Too bad there's still just one FireWire port, though.
 
I also just read that AirPort and Bluetooth are already in the base model. That was more than 100 USD earlier, I guess...
 
another note, while reading this 2 year old thread, absolutely no-one complained that apple were charging £500 for an iPod.
 
Btw.: The integrated graphics takes 64 MB of the main memory. Not "80 MB minimum" or something like that. So it's not _that_ bad. 512 MB is meager, anyway, and _if_ you update, you'll go 1024. Now 960 MB is not _that_ low, so it doesn't make much of a difference.
 
fryke said:
Btw.: The integrated graphics takes 64 MB of the main memory. Not "80 MB minimum" or something like that.

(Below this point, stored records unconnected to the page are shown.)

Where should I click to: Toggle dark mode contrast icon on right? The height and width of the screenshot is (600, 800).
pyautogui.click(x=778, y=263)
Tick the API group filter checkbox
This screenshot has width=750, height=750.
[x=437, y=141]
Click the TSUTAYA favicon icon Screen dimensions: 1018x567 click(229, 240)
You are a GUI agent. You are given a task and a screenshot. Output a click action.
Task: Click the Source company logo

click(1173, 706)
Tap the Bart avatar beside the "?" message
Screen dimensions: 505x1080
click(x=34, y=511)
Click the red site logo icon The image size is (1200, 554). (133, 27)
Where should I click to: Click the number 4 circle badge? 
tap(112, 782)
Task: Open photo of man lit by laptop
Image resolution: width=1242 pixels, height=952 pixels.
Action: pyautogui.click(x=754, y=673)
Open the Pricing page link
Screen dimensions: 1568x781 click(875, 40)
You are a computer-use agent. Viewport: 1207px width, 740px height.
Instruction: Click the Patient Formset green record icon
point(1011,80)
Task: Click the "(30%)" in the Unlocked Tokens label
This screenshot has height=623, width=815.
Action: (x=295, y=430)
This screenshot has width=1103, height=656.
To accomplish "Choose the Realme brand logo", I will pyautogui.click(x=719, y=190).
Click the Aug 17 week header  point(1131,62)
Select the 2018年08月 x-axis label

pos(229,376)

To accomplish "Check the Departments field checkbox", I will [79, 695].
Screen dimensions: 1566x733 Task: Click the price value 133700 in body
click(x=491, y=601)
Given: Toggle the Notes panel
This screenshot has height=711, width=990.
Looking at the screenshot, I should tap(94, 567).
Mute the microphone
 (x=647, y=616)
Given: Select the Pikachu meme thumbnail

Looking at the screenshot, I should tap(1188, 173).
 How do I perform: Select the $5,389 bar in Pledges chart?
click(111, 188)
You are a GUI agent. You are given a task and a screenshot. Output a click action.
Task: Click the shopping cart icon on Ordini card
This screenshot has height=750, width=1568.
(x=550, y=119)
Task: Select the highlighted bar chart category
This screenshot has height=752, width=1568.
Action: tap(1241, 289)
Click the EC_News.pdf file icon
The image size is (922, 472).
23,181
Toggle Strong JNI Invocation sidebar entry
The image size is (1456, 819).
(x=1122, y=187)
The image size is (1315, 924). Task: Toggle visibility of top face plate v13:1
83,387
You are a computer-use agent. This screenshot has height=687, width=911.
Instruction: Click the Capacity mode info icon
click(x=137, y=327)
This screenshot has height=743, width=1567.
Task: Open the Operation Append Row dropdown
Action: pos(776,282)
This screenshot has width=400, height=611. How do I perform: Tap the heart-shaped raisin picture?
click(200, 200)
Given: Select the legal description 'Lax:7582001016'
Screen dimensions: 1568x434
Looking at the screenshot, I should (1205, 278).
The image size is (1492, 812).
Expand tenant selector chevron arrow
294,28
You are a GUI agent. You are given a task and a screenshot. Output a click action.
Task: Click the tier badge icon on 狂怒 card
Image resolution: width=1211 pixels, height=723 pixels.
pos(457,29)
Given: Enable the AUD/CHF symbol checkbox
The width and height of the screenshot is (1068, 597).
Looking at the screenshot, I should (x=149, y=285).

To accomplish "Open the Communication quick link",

I was a little confused about this. Look what Apple says in their footnotes on the specs page:
Memory available to Mac OS X may vary depending on graphics needs. Minimum graphics memory usage is 80MB, resulting in 432MB of system memory available.
They do say all over the place that it uses 64MB of "shared memory". I guess that means 80MB is reserved for graphics use, with an additional 64MB being shared with the main system, making maximum possible graphics memory 142MB. That's the best I can make of it, anyway.